Last summer, whilst sailing with some friends in Casco Bay, and yours truly dutifully watching the chartplotter, we suddenly felt a “badumpbumpbump”. I looked over the stern and there was a pile of weeds, obviously growing off a pile of rocks in the middle of nowhere. I looked at the chart, and saw nothing. Well then, it snuck out from behind the boat symbol showing where we were. The boat icon was so large that it obscured a small indicator saying “rock”. That icon is now small scale, rather than large. And …. the rock is marked with a big red “X” on the chartplotter screen.
When fall came around and 5Q was hauled out for the winter (remember, that was not supposed to be the case I was supposed to head South in September 2014) I looked at the starboard keel, expecting to see a chunk missing. Much to my relief there was no sign of a grounding, but the starboard rudder had a compression area at the bottom that was the result of kissing the rock. That made it simple – drop the rudder, take it to the shop and patch it. Much better than lying on my back effecting an in field repair.
Upon reading about Leopard rudders, I learned there were some defect issues that were common to experience, plus I found out the rudders had balsa core in them. Really? Balsa core in a rudder? So the decision was made to tear it apart and rebuild it the proper way.
First things first. I own several CNC machines and I could have created a 3D CAD file and cut a direct mold, but I was too lazy for that. Instead, I fixed the aforementioned boo-boo, faired and sanded the rudder, gave it an overcoat of paint and sanded, buffed and polished the mold, to turn it into a master pattern, or plug as we call it in the composites industry.
After several coats of sealer and release agent, a 30 mil thick tooling gelcoat was brushed on. The fiberglass was laid down in a matrix of vinyl ester resin, a tough resin that will handle the heat of curing fiberglass/resin of the rudder. Then a wooden structure was added to help it stay in shape, flipped it over and a mold made of the other side, following the same process.

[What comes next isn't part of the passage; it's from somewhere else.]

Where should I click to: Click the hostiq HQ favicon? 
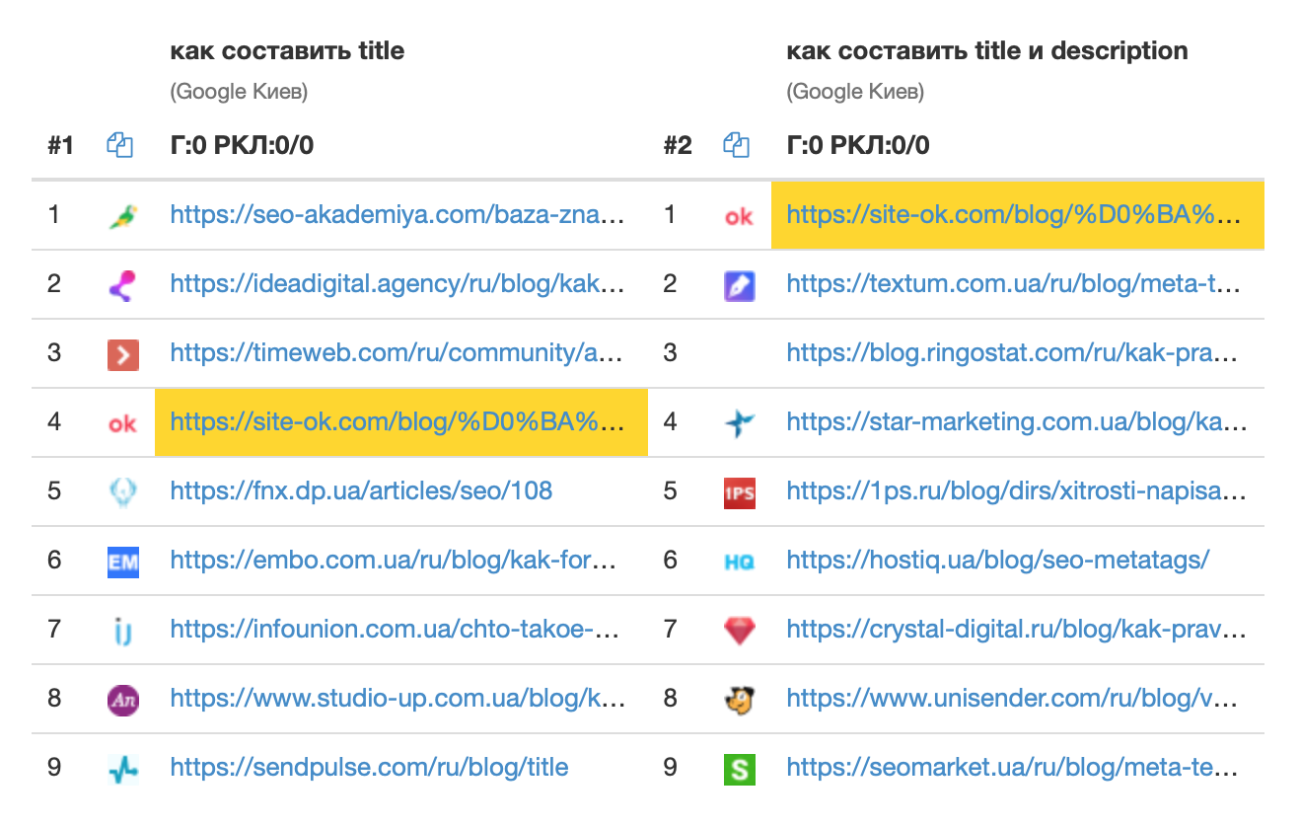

Now the hard part. I tackled taking the rudder apart with grinders, air saws, chisels and hammers. It consumed over an hour of nasty, hard work. Yes, the balsa inside was wet and mushy, water having migrated down the stainless steel rudder stock.
I won’t go on about how poorly I think this rudder was constructed in many ways. Suffice it to say, it won’t be the same when I rebuild it.
I had a local fab shop weld three flat bars to the rudder stock, as should have been done in the first place.
Next was the layup of the skins, or outer layers of fiberglass. After spraying 30 mils of white gelcoat, five layers of structural fiberglass fabric in various fiber orientation were added to the mold. At the bottom of the rudder cavity I added, five inches up from the bottom, a resin filled with chopped fiberglass strands. The thought is that when I next go aground (and I will) the lower end, being only fiberglass and resin, will be easier to repair.
Tomorrow – adding expanding epoxy foam to the interior. Sounds exciting, no?